Namun Gerrard menolak semua tawaran tersebut. Dia tetap memilih berada di Liverpool, dan bermain dengan rekan-rekan baru setelah rekan lamanya lagi-lagi meninggalkannya.

Silahkan masukkan ke dalam logika anda. Pemain mana yang bisa menolak bermain dengan Zinedine Zidane, Luis Figo, dan Raul Gonzalez di salah satu klub terbaik dunia. Pemain mana yang dengan bakat dan kemampuan yang dimilikinya seharusnya bisa bermain di klub hebat manapun, justru memilih bermain di klub yang memiliki performa tidak stabil. Pemain mana yang melepaskan kesempatan untuk meraih berbagai macam gelar dan justru memilih untuk memikul beban berat di salah satu klub yang tidak pernah sekalipun juara Liga.

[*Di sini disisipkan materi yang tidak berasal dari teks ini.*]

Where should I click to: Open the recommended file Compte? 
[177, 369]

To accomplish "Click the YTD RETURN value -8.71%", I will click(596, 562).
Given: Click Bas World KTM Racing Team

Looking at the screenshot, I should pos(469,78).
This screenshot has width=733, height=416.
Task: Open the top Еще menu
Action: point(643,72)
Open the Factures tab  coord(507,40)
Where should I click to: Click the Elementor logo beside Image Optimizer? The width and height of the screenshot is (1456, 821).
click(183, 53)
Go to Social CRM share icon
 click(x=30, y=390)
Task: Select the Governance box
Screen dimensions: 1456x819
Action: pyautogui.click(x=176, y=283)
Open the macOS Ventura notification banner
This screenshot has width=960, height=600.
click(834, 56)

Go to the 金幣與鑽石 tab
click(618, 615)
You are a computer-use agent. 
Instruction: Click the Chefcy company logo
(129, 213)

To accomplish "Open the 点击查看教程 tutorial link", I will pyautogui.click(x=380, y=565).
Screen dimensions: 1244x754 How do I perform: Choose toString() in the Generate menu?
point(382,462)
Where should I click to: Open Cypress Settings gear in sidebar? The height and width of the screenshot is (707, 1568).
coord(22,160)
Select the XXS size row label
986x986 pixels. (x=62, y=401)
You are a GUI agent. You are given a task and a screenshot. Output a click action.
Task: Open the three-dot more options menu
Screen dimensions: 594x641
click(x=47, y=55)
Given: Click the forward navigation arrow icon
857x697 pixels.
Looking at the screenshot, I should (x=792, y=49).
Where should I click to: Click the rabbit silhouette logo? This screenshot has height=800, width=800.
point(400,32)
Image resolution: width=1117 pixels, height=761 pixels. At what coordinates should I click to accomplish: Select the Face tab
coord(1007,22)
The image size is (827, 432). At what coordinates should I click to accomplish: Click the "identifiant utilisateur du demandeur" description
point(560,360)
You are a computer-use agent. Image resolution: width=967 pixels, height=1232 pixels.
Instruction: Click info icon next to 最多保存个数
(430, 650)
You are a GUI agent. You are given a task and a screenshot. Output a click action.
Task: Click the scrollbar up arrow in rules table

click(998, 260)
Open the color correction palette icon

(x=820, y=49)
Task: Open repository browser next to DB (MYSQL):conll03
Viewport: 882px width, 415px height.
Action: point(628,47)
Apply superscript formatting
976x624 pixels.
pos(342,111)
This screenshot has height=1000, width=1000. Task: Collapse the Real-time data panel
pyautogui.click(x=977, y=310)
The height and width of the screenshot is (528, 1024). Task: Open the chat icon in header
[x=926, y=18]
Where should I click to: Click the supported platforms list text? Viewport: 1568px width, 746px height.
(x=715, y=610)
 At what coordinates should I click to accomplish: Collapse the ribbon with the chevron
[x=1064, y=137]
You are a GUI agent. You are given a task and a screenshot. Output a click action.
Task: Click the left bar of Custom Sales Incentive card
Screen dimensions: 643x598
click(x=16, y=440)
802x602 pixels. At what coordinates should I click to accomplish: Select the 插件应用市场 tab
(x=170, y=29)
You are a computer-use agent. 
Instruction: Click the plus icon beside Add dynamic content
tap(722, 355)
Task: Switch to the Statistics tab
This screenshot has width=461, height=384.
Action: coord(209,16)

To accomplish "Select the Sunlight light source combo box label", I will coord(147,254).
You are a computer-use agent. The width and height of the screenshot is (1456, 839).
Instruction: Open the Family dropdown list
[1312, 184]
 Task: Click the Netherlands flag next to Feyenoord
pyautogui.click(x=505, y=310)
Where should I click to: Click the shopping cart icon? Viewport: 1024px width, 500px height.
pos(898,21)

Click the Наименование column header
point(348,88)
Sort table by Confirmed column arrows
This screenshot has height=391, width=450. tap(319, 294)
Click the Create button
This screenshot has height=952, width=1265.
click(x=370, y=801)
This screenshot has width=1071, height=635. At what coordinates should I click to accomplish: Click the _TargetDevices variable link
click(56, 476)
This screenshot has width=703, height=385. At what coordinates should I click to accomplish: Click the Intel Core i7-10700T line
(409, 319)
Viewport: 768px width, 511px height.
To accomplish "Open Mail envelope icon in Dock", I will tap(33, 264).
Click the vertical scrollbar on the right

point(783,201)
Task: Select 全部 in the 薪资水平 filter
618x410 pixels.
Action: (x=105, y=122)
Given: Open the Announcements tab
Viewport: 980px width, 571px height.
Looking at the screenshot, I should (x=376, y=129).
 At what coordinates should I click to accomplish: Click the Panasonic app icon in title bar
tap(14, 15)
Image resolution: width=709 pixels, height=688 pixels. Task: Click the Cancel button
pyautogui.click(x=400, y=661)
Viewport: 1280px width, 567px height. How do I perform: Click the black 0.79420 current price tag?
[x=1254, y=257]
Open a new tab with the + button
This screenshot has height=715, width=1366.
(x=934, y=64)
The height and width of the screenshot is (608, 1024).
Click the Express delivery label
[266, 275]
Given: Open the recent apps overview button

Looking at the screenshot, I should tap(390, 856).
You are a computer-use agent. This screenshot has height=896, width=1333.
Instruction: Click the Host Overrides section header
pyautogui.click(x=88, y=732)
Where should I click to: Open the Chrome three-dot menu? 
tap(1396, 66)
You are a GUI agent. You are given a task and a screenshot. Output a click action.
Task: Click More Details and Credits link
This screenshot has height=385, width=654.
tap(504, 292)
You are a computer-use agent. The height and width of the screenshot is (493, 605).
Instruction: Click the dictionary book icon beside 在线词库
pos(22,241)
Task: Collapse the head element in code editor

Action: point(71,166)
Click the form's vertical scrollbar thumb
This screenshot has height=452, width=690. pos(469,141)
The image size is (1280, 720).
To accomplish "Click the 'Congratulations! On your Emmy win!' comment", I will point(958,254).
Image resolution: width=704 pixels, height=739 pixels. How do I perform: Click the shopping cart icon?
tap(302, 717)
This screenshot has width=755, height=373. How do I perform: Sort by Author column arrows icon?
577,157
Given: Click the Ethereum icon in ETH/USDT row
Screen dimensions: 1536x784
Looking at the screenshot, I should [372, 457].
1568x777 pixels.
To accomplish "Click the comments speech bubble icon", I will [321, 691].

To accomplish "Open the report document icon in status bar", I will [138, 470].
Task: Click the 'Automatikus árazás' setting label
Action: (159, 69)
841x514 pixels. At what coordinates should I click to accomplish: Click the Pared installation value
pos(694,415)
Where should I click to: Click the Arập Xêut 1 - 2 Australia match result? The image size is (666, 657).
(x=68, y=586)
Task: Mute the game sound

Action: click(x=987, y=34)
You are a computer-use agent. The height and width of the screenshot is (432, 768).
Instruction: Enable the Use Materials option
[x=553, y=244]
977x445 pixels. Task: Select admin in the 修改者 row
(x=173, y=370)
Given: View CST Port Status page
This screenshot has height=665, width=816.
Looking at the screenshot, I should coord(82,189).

Gerrard tahu, menggunakan akal sehat memang terkadang membuat kita terlihat hebat di mata orang lain. Namun menggunakan akal sehat juga tidak jarang membuat kita berbohong dengan hati kita sendiri. Menggunakan hati mungkin akan banyak dianggap konyol oleh orang lain, namun dengan menggunakan hatilah kita bisa mendapatkan ketenangan yang sesungguhnya.

Apa yang dirasakan oleh Fernando Torres saat kembali ke ’rumah’nya, Atletico Madrid, sebenarnya selalu dirasakan Steven Gerrard dengan terus berada di ‘rumah’nya, Liverpool. Dan itulah yang pasti membuat Gerrard tidak akan pernah menyesal berada di Liverpool selama 17 tahun.

“Playing for Liverpool and being the captain, I wouldn’t call that a sacrifice. I would call that living in the dream.”

Itulah kata-kata Steven Gerrard mengenai karirnya di Liverpool. Dia memang tidak pernah menggunakan otaknya, semua dijalankan Gerrard dengan hatinya.